[MassHistPres] Brick nogging

Sudbury Historical Society Email sudburyhist01776 at verizon.net
Fri Jan 29 17:54:15 EST 2010


After the fire that destroyed most of the (1702)Wayside Inn,  Sudbury in 1955, they took everything down to the beams as they restored/rebuilt it starting from the south front and working back. Preservationist Roy Baker was in charge, and the step by step photographic record shows brick nogging in only the front facing south (but the other walls had been rebuilt many times as the Inn grew). But it was only 3 or 4 feet high. As far as I know it was left. Dr. Donald Shelly of Greenfield Village, could not explain it at the time. Years later I found that the Faulkner House (pre 1710), part of the Iron Work Farm in South Acton, also had nogging but supposedly all the way around the original. That house had been garrisoned as protection from mauraudering bands of Indians in this area until as late as 1714. Thus was it used sometimes to give you a musket ball barrier from Indian attack? 
We will have to pay more attention to Diary's of this period 
to learn why. Sometimes the answer is in some obscure unpublished journal. 
Lee Swanson - Sudbury HS
  ----- Original Message ----- 
  From: Anne Forbes 
  To: d-mountain at comcast.net ; masshistpres at cs.umb.edu 
  Sent: Friday, January 29, 2010 3:01 PM
  Subject: Re: [MassHistPres] Brick nogging


  One aspect of the insulation function of brick nogging, if it fills the wall cavity reasonably tightly, would be for a wind stop.  Which was of course also what the later back-plastering performed very well.  Not to mention all those wadded up bits of newspaper we sometimes find stuffed between sheathing boards.  

  Anne Forbes,
  Acton
    ----- Original Message ----- 
    From: d-mountain at comcast.net 
    To: masshistpres at cs.umb.edu 
    Sent: Friday, January 29, 2010 2:41 PM
    Subject: Re: [MassHistPres] Brick nogging


    In later 19th century houses one sometimes finds "back plastering" where there is a layer of lath and plaster inside exterior walls (especially north side).  This practice appears to be designed to create a double air space for insulation purposes.  I'm guessing that it started after cut nails and sawn lath decreased the price of plastering and that it was a logical improvement over brick nogging.

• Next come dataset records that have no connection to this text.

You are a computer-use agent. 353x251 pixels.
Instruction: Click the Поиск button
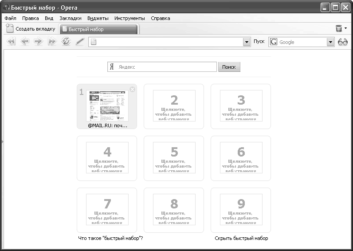tap(229, 67)
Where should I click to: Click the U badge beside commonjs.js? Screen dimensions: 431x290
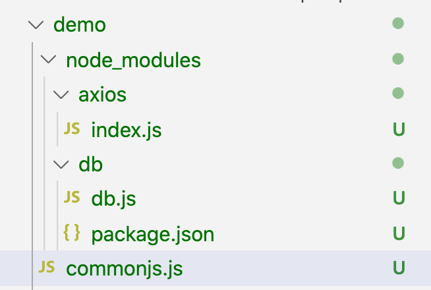[398, 268]
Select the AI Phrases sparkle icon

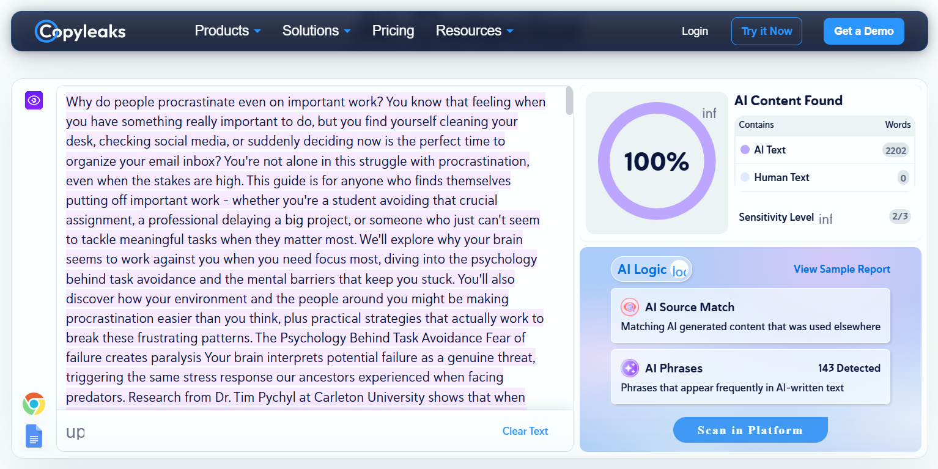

    ----- Original Message -----

    Message: 1
    Date: Fri, 29 Jan 2010 13:01:59 -0500
    From: rebecca mitchell 
    Subject: [MassHistPres] Brick nogging
    To: 
    Message-ID: 
    Content-Type: text/plain; charset="windows-1252"


    James Garvin's Building History of Northern New England has a good photograph and brief discussion of brick nogging on p. 53.  When a north wall of my house (c 1725) was opened for a sill repair we discovered nogging of bricks (whole and broken) and clay.  In addition to the reasons already raised (insulation, fire retarding) I have wondered if the practice might have been simply a vestige of English building practice.  It seems more deliberate than simply a means to dispose of construction refuse.

    Rebecca Mitchell 200 Portsmouth Ave.